Exercise instructions
Answer these questions from the article on breathable fabric below:
1. Where does the microorganism Bacillus Subtilis natto live?
2. Which company is the research team working with to create sportswear?
3. For which three areas is Lining Yao responsible at bioLogic?

Selected text
Breathable Fabric Uses Tiny Cells to Enhance Athleticism
Bio-skins could go mainstream with the advent of programmable textiles
Since the discovery of a tiny microorganism that lives inside dry rice stalks, the bacteria has been woven into soybean bags and has been used to ferment and prepare nattō, a soybean-based dish in Japan. Its called Bacillus Subtilis natto and the researchers working with it now could change textiles forever.
Here and now, a team at MIT bioLogic has found a new behavior of this ancient bacteria. Through a natural phenomenon called hygromorphic transformation, its cells expand and contract relative to atmospheric moisture.
Using this microbiology the team is attempting to program living organisms and invent responsive and transformable interfaces of the future. They are working to create a new type of performance fabric that combines biomaterials research with textile design; “bio is the new interface” they say, as the team embeds the bacteria into fabric to ventilate garments.
Together with New Balance, the research team is applying this technology to create sportswear that regulates athletes’ body temperatures, which could enhance performance. The living cells can be controlled by electrical signals and communicate with the virtual world as well. This garment will understand when you sweat because of the cells and their reactions to wetness.
The fabric will sense and open up to release your sweat, and close up to keep you warm again.
The synthetic bio-skin reacts to body heat and sweat, causing flaps around heat zones to open, enabling sweat to evaporate and cool down the body through an organic material flux. They make the cells in a bio lab and assemble them through a bio-printing system they developed. This transforms the cells into responsive fashion or a “second skin.”
Lining Yao, who is responsible for concept creation, interaction design, and fabrication for bioLogic says:
“A garment can become an interface that can communicate with your body. The reason we started to explore this bacteria is that we knew that in the natural world there are a lot of smart materials that are naturally responsive. It’s very sensitive to even tiny changes in the skin condition, so we thought an on-skin transformable textile would be a really interesting application.
We are trying to explore how the physical materials and physical environment can be smarter, more adaptive, and become part of us.”

[Saved entries]
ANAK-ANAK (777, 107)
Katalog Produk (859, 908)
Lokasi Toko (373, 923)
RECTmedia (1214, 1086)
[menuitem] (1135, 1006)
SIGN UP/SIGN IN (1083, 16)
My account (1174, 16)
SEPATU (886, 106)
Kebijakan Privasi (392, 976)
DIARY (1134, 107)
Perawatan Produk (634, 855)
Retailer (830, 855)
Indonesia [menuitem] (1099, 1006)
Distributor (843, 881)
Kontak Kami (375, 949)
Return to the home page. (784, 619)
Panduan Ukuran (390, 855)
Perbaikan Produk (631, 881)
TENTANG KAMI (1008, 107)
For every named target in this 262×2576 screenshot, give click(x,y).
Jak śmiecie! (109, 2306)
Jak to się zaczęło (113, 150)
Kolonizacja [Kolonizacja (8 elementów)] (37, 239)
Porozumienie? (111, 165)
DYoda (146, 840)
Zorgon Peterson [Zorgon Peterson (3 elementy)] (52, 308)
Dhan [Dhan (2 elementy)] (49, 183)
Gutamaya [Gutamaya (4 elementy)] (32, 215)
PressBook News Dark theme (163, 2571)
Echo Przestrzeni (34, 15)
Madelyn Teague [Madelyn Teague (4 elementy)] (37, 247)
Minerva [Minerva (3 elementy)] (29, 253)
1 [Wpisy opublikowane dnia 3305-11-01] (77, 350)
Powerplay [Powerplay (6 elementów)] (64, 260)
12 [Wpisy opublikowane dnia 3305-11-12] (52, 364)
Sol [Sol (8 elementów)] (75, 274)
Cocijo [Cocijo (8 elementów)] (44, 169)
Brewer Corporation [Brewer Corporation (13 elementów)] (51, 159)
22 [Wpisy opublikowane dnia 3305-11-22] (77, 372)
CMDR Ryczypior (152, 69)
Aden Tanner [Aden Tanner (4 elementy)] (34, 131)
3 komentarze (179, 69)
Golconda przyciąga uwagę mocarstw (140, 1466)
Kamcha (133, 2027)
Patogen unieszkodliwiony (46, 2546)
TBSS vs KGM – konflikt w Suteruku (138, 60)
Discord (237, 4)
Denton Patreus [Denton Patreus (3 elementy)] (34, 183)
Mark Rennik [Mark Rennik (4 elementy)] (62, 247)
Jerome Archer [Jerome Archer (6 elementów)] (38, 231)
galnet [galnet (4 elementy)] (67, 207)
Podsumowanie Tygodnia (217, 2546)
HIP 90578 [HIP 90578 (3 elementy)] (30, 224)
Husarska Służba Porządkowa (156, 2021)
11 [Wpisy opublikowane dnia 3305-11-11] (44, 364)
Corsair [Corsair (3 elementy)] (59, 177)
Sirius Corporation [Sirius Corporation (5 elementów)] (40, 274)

Exercise output
1. Inside dry rice stalks.
2. New Balance.
3. Concept creation, interaction design, and fabrication.